Rehearing is otherwise denied. The Court finds unpersuasive the defendant's arguments regarding the merits of the Court's Batson analysis. Further, there is no merit to the defendant's assertion that two of the justices voting on the per curiam opinion should have been recused.
Our review shows that Justice Knoll recused herself in connection with the first degree murder charges originally brought against this defendant due to her familial relationship with a prosecutor in the Jefferson Parish District Attorney's Office who may have been involved in the previous first degree murder prosecution. See La.C.Cr.P. art. 671(A)(2). After review of the procedural history of the case, we find that Jacobs was again indicted on first degree murder charges on September 12, 2002, after this Court's reversal of his convictions and sentence, and after Justice Knoll's family member left the prosecutor's office. Thereafter, the charges were amended to second degree murder and Jacobs was arraigned on the amended charges.

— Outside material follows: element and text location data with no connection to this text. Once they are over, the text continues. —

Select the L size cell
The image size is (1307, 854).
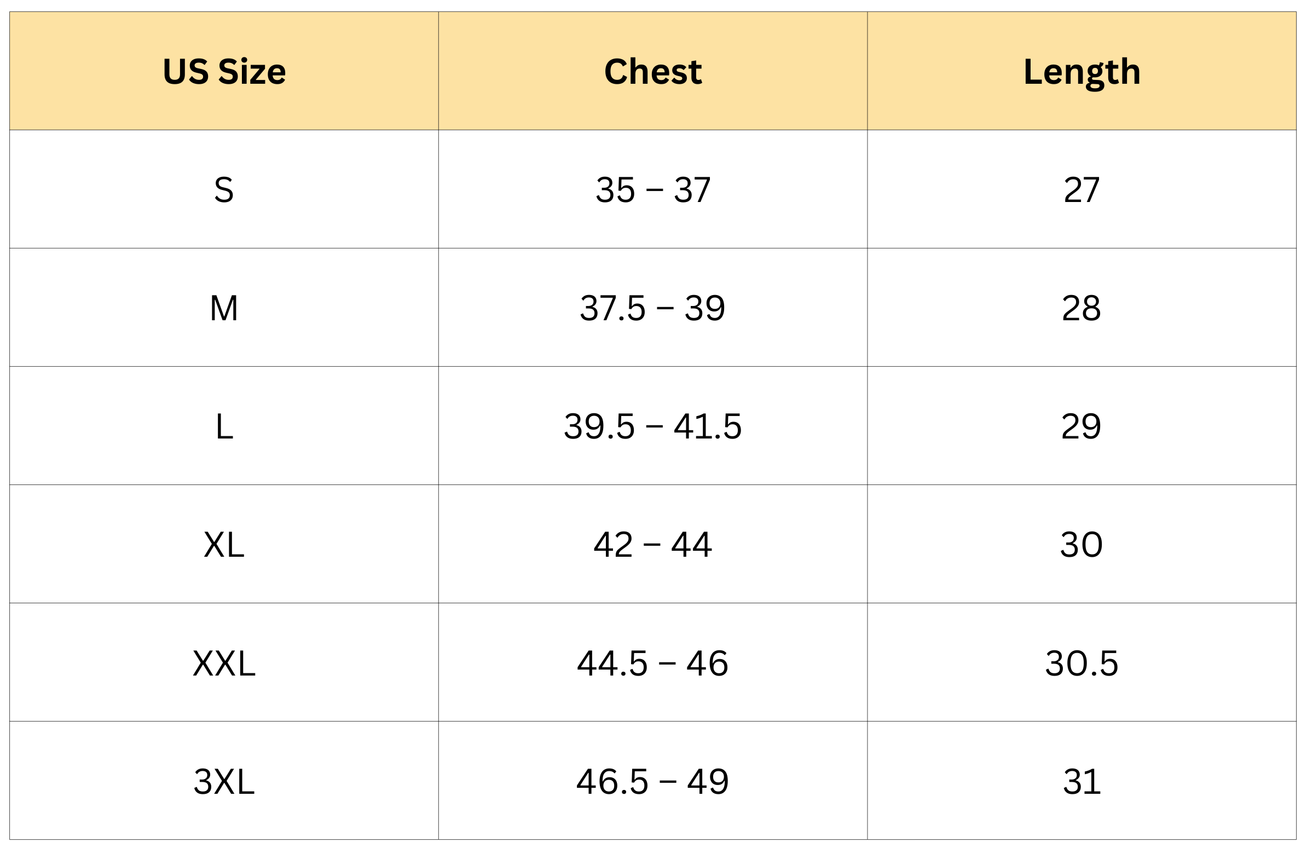pyautogui.click(x=224, y=427)
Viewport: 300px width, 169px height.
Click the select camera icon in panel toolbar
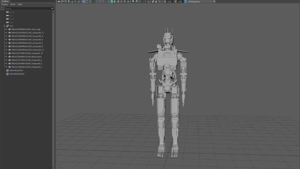click(x=59, y=2)
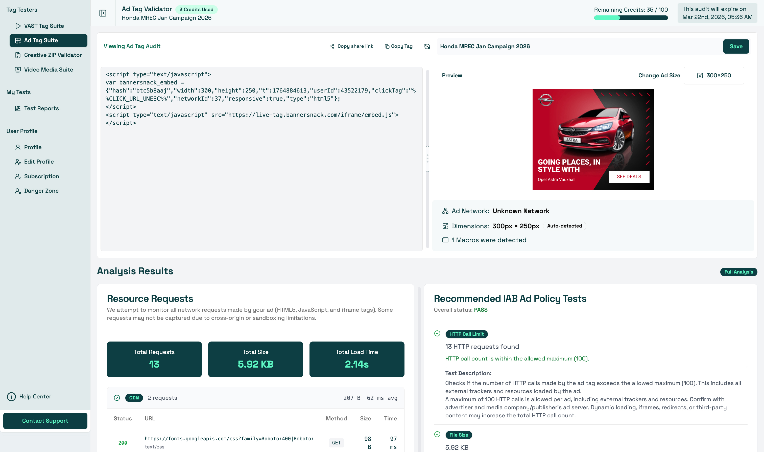This screenshot has width=764, height=452.
Task: Open the 300×250 ad size selector
Action: point(713,76)
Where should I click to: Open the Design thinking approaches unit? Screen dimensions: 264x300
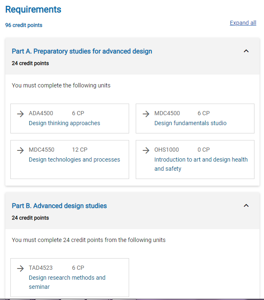pyautogui.click(x=64, y=123)
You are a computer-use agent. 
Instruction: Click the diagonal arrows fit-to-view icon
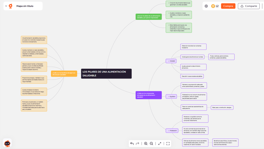(x=160, y=144)
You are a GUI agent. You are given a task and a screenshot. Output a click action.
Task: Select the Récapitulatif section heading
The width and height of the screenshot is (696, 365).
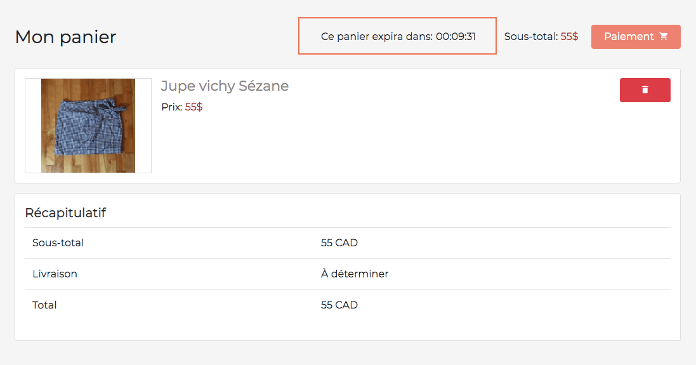(x=65, y=213)
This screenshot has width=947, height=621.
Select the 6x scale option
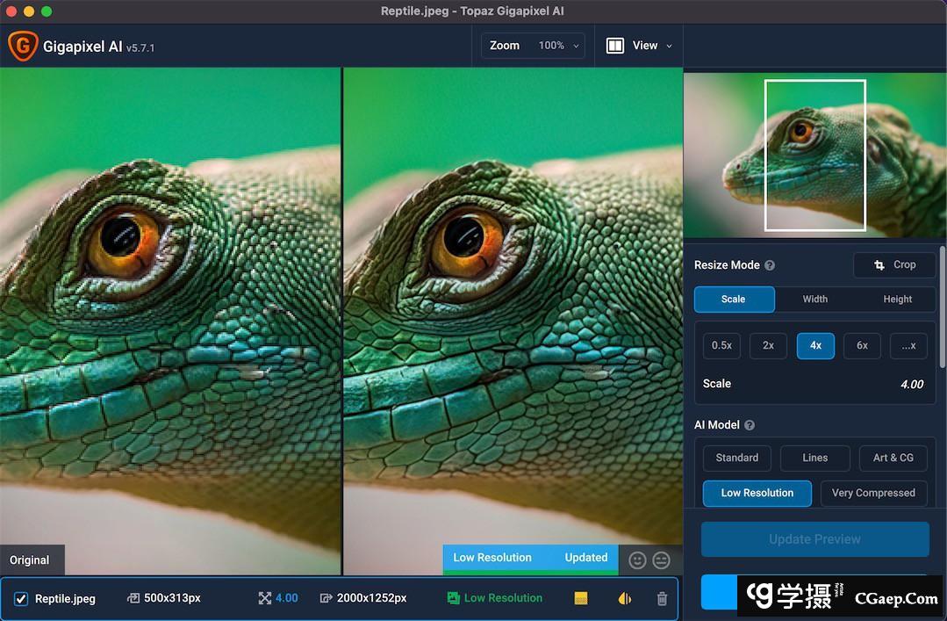pos(862,345)
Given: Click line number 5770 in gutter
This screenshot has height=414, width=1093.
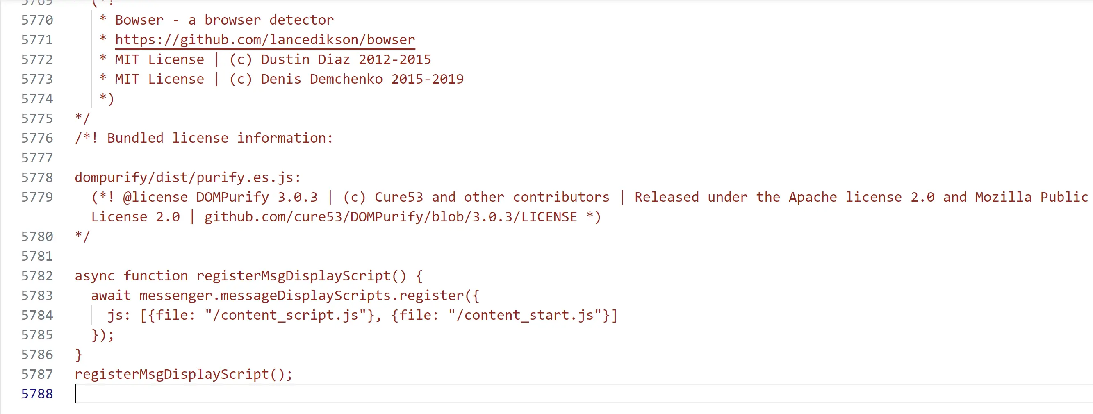Looking at the screenshot, I should pyautogui.click(x=37, y=20).
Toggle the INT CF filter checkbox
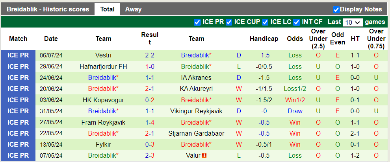The image size is (390, 162). tap(297, 22)
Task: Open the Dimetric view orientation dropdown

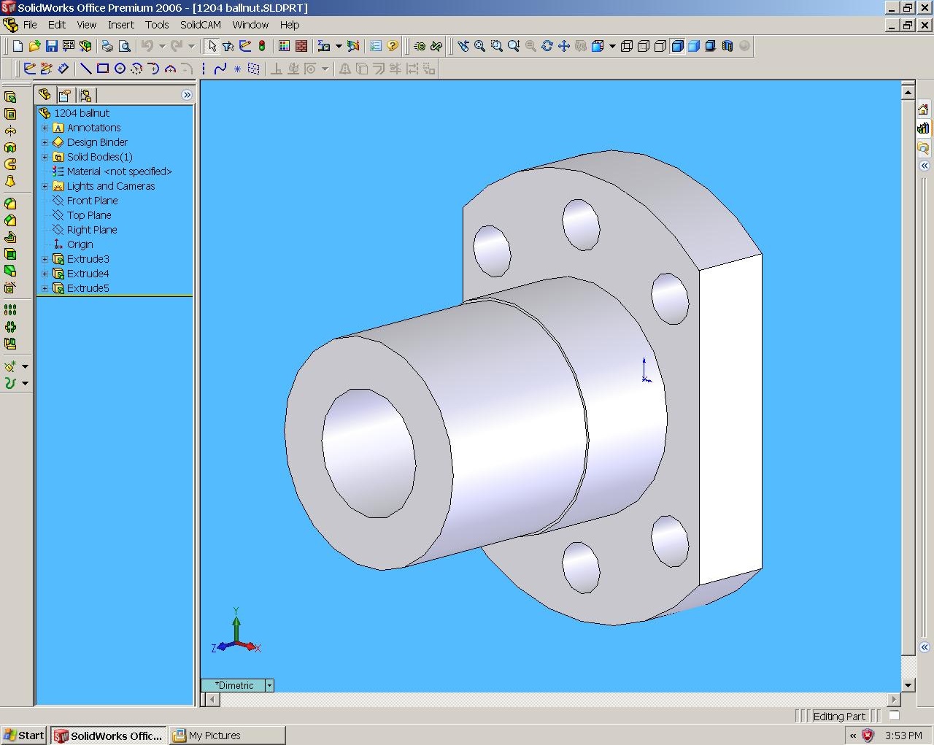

Consequently, there was no basis for Justice Knoll to recuse herself after her family member left the employ of the prosecutor's office and a new prosecution, in which her family member could have had no involvement, was commenced. We find analogous the case of State v. Robinson, 423 So.2d 1053 (La. 1982), in which a judge, previously recused in a first degree murder prosecution, impanelled a new grand jury which returned a subsequent indictment against the defendant after the first degree murder indictment was quashed. While the Court's records show Justice Knoll may have abstained from voting at times when there was no reason for her recusal, the defendant was not prejudiced, as there were always sufficient votes for the Court's action. Moreover, this aspect of Justice Knoll's recusal is not raised here. We find that there were no grounds for Justice Knoll to recuse herself from voting on this Court's April 5, 2010 per curiam opinion.
There has never been any inference that Justice Knoll has any sort of knowledge of this case outside of the record; her recusal was based strictly on her familial relationship.
We find that the state's amendment of the original indictment, instead of the subsequent indictment, is immaterial to our analysis under the circumstances of this case.
Finally, the issue which serves as the basis of the defendant's claim that Justice Guidry should be recused from voting in this matter is not properly before the Court. The defense contended in the court of appeal that proffered evidence, which includes a transcript of a hearing presided over by Justice Guidry when he was a district court judge in an entirely different criminal case, State v. Edward Harris, should have been considered by the trial judge in this case. This assignment of error is one of the issues pretermitted by the court of appeal in its original analysis and has been remanded by this Court for consideration by the appellate court. Consequently, there is nothing before the Court which would prevent Justice Guidry from voting on the Court's April 5, 2010 per curiam opinion.
REHEARING GRANTED IN PART; OTHERWISE DENIED.
JOHNSON and WEIMER, JJ., would grant rehearing.
JOHNSON, J., dissenting.
I would grant the defendant's application for rehearing.
Because my original vote was to grant and docket this matter, I would grant the rehearing.